Today I got a call from the family that adopted the runt of the litter, who has started attacking them. If you guys remember, I took in a pregnant stray approximately three years ago and found homes for the kittens, with instructions to the new homes to call me if there was a problem or they could no longer keep the cat.
The lady told me that until six months the cat was fine, aside from a mild allergic reaction as a kitten that cleared up with meds from the vet. Ruffles lived with the son at university and travelled back and forth with him to school. The mother was teasing her daughter with a silly voice and the cat attacked her, chased her into the bathroom, and marched up and down growling.
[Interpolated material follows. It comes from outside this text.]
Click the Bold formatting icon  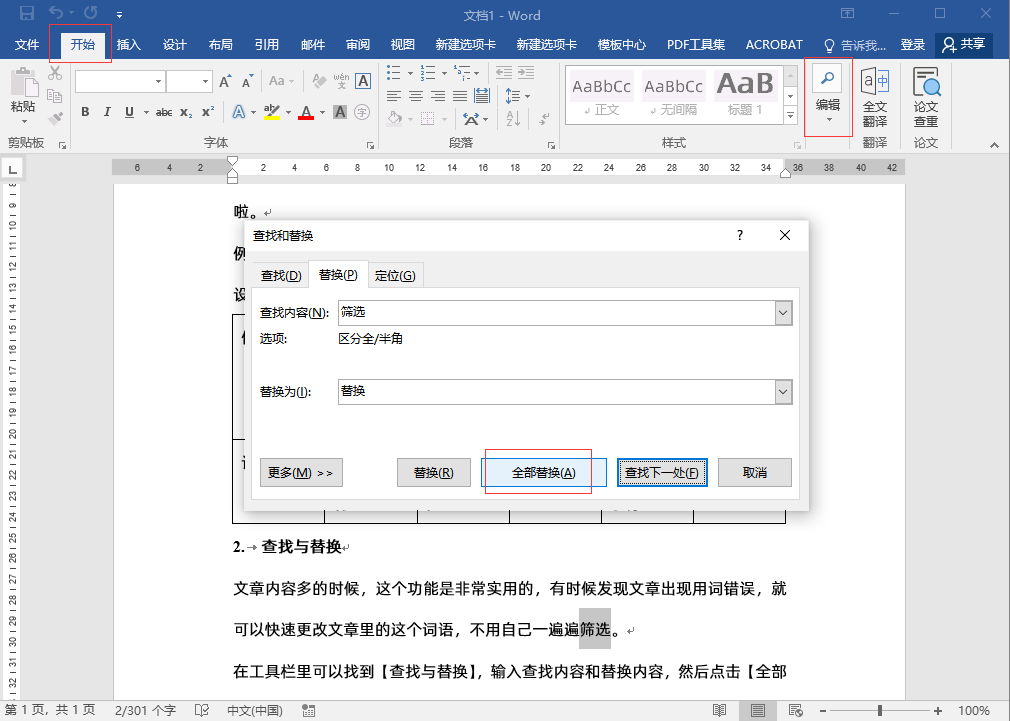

She was good for months apparently, and then attacked the son when he cut himself shaving and made a funny noise. Since then there have been other scary attacks. In between she reverts back to being a normal friendly loving cat. Then she turns into Jekyll, and they aren't sure why, although they suspect that at least occasionally a low voice triggers it. They took her to the vet, who prescribed anti-anxiety meds. First Prozac, now something stronger (she couldn't quite remember what it is.) They have also tried Feliway diffusers and flower essences. Do you guys have any idea what this might be? Have you seen ar heard of anything like this?
I've tried to give you all the information, please if you have any ideas let me know so i can pass them on. They are really attached to Ruffles and want to help, but they don't know how and I have never run into anything like this.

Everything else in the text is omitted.